Several limitations should be considered when evaluating our results. First, the study does not include women. Incarcerated women experience even higher rates of chronic disease than men (Binswanger et al. 2010) suggesting that this study’s findings may underestimate the burden of illness present in incarcerated older women. This study’s jail-based participants were enrolled after having been in jail for at least 48 h and via consecutive sampling. The 48-h timeframe was chosen to minimize the burden to participants who are busy travelling between jail and court in the first hours after their arrival at jail, and because it more accurately describes the population of older adults who will require jail-based healthcare services rather than simply acute care triage in the first hours of detainment. A consecutive sampling approach was chosen because it can minimize selection biases such as volunteerism and can help account for seasonal variations (such as fewer arrests over holidays) (Hulley et al. 2007). Future studies might consider alternate strategies to enroll participants earlier in the course of detainment. In addition, while this study was limited to one urban jail, the predominance of non-white participants living below the federal poverty line suggests demographic similarities to other jail systems. Additionally, the San Francisco jail, by virtue of being in a city with universal access to healthcare (through Healthy San Francisco) (Finley and Brigham 2010) could represent a healthier population than other jail systems meaning that this study may actually overestimate the health of older adults in jail nationwide.

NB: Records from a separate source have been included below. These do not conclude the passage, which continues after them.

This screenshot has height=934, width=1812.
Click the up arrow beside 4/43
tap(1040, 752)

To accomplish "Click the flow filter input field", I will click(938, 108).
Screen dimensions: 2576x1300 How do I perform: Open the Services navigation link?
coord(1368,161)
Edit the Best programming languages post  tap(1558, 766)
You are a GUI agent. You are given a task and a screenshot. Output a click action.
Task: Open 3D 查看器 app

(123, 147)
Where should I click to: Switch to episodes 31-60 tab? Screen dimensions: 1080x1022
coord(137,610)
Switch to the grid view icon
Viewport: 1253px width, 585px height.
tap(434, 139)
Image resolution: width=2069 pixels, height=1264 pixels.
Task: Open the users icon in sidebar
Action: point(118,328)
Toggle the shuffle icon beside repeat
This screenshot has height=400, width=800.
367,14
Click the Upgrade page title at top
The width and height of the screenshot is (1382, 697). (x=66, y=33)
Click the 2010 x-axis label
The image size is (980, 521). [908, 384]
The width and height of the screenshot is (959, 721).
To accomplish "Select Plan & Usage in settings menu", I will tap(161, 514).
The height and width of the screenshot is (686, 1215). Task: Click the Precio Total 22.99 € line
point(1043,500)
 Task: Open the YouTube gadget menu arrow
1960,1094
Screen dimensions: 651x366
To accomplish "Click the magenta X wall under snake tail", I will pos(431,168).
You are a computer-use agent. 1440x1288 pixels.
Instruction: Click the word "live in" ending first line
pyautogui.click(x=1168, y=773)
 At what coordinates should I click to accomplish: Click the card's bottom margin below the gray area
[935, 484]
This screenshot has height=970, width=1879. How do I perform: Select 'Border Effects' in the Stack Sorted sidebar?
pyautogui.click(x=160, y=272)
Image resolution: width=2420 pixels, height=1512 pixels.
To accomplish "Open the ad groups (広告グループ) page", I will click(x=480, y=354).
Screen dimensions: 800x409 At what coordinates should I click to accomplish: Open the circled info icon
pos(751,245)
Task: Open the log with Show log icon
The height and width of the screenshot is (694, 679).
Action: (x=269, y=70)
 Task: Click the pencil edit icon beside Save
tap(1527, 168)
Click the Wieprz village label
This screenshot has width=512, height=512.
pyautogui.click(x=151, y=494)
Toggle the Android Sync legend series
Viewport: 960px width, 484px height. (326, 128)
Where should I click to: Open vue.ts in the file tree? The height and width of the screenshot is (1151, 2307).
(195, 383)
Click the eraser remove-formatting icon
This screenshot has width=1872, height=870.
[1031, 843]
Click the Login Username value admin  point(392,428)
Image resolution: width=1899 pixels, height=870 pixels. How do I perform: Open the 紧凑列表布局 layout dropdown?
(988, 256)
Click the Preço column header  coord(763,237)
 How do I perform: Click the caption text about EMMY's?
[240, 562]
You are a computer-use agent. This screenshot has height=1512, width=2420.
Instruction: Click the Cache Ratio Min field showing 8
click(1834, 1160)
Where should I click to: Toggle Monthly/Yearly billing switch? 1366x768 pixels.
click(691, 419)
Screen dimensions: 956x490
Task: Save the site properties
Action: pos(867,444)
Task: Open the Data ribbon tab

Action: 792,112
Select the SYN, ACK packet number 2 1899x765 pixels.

The jail-based participants in this study were found to experience high rates of Hepatitis C, HIV, and homelessness – all measures that are not collected by HRS. This study underscores the growing need for national studies about aging-related health to include measures of HIV, Hepatitis C, and a host of behavioral health and social factors such as homelessness, substance use disorders, and extreme poverty. Studies to better understand mechanisms over the life course that contribute to the differences in health found here are also needed to inform interventions in medically vulnerable young and middle-aged adults that might reduce later life health disparities. Finally, although nearly all of the measures collected were identical in the two studies, a shorter reporting period for falls and urinary incontinence in the jail study may mean that the prevalence of these geriatric conditions is underestimated in the jail-based study participants.

Conclusions

A rapidly growing population of older adults cycle in and out of U.S. jails; many face multiple chronic conditions and use the emergency department with frequency when they are not in jail (Chodos et al. 2014; Humphreys et al. 2017; Bolano et al. 2016). This is the first study to directly compare geriatric conditions among older adults in jail to those in the community. Our findings suggest that an earlier age of eligibility for geriatric assessment and services in jails is warranted, that geriatrics-based care models adapted for use in the jail setting are needed, and that geriatric expertise among clinicians practicing in correctional settings is increasingly critical. Existing geriatric care models for low-income, diverse community-dwelling older adults should be adapted to meet the complex medical, social and behavioral health needs of the rapidly growing population of “younger-old” who interact with community criminal justice systems.